Since \({{e}^{{{\mathbf {D}}_{1}}t}}=\sum \limits _{k=0}^{\infty }{\frac{{{\left( {{\mathbf {D}}_{1}}t \right) }^{k}}}{k!}}\), there is the following relation:

$$\begin{aligned} {e^{{{\mathbf {D}}_1}t}}{\mathbf {e}} = {\mathbf {e}}. \end{aligned}$$
(45)

From the relation (3), it is shown that each element of \({e^{{{\mathbf {D}}_1}t}}\) is nonnegative. So from the relation (45), \({e^{{{\mathbf {D}}_1}t}}\) is a stochastic matrix for arbitrary \(t\ge 0\). Therefore, the supremum norm of \({e^{{{\mathbf {D}}_1}t}}\) is equal to 1, namely, \({\left\| {{e^{{{\mathbf {D}}_1}t}}} \right\| _\infty } = 1\). \({\left\| {\sum _{k = 0}^\infty {{h_k}{{\mathbf {P}}^{(1)}}(k,\tau )} } \right\| _\infty } \le {h_{\max }} < \infty \), since \(\sum _{k = 0}^\infty {{h_k}{{\mathbf {P}}^{(1)}}(k,\tau )}\le {h_{\max }}{e^{{{\mathbf {D}}_1}\tau }}\). \({\left\| {\sum _{k = 0}^\infty {{{\mathbf {P}}^{(1)}}(k,\tau )\int _{0}^\infty {{e^{{{\mathbf {D}}_1}x}}d{H_k}(x)}} } \right\| _\infty } = 1\), since \(\int _{0}^\infty {{e^{{{\mathbf {D}}_1}x}}d{H_k}(x)}{\mathbf {e}}={\mathbf {e}}\) and \(\sum _{k = 0}^\infty {{{\mathbf {P}}^{(1)}}(k,\tau )}{\mathbf {e}} = {\mathbf {e}}\). Thus, if i tends to infinity, then the sign of the expression (44) is identical to the sign of the expression \(\left( {{\rho _1} - 1} \right) \). If \({\rho _1} < 1\), then the left-hand side of (9) is negative for a sufficiently large i. From the relation (44), the inequality (10) is true for a finite i. The proof is complete. \(\square \)

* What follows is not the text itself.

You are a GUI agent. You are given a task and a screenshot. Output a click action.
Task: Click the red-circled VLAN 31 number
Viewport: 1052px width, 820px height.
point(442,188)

Appendix 3: The proof of Lemma 1

Proof

Suppose that the initial state of \(\left\{ S'_n\right\} \) is \({S'_1} = ({i_1},{v_1}) \in D'\) \(({i_1} > 0)\) and \({S'_2} = ({i_2},{v_2})\) is reached from \(({i_1},{v_1})\) by one-step transition. From the relation (8), the transition probability from \(({i_1},{v_1})\) to \(({i_2},{v_2})\) is the \(({v_1},{v_2})\)-th element of the matrix \({{\mathbf {P}}_{{i_1}{i_2}}}\),

$$\begin{aligned} {{\mathbf {P}}_{{i_1}{i_2}}}= \sum _{k = 0}^{{i_2}} {\int _{0}^\infty {{{\mathbf {P}}^{(1)}}(k,\tau )dB_1^{ * ({i_1})}(\tau )} \int _{0}^\infty {{{\mathbf {P}}^{(1)}}({i_2} - k,x)d{R_1} * {H_k} * {R_2}(x)} }. \end{aligned}$$
(46)

The transition probability from \((0,{v_1})\) to \(({i_2},{v_2})\) is the \(({v_1},{v_2})\)-th element of the matrix \({{\mathbf {P}}_{{0}{i_2}}}\),

$$\begin{aligned} {{\mathbf {P}}_{0{i_2}}}= \sum _{k = 0}^{{i_2}} {\int _{0}^\infty {{{\mathbf {P}}^{(1)}}(k,\tau )d{R_1}(\tau )} \int _{0}^\infty {{{\mathbf {P}}^{(1)}}({i_2} - k,x)d{H_0} * {R_2}(x)} }. \end{aligned}$$
(47)

It is shown that the relations (46) and (47) have similar structure. From (4), (5), (6), and (7), given a probability distribution G(t) on \([0, + \infty )\) with a positive and finite mean, the sign of each element of the matrix \(\int _{0}^\infty {{{\mathbf {P}}^{(1)}}(k,t)dG(t)}\), \(k \in \mathrm{N}\), depends only on \({{\mathbf {P}}^{(1)}}(k,t)\). Thus for \({{\mathbf {P}}_{{i_1}{i_2}}}\) and \({{\mathbf {P}}_{{0}{i_2}}}\), their elements at the same position have the same sign. So \({S'_2} = ({i_2},{v_2})\) can be reached from \((0,{v_1})\) by one-step transition with a positive probability. \({S'_2} = ({i_2},{v_2}) \in C'\), since \((0,v_1)\in C'\). The proof is complete. \(\square \)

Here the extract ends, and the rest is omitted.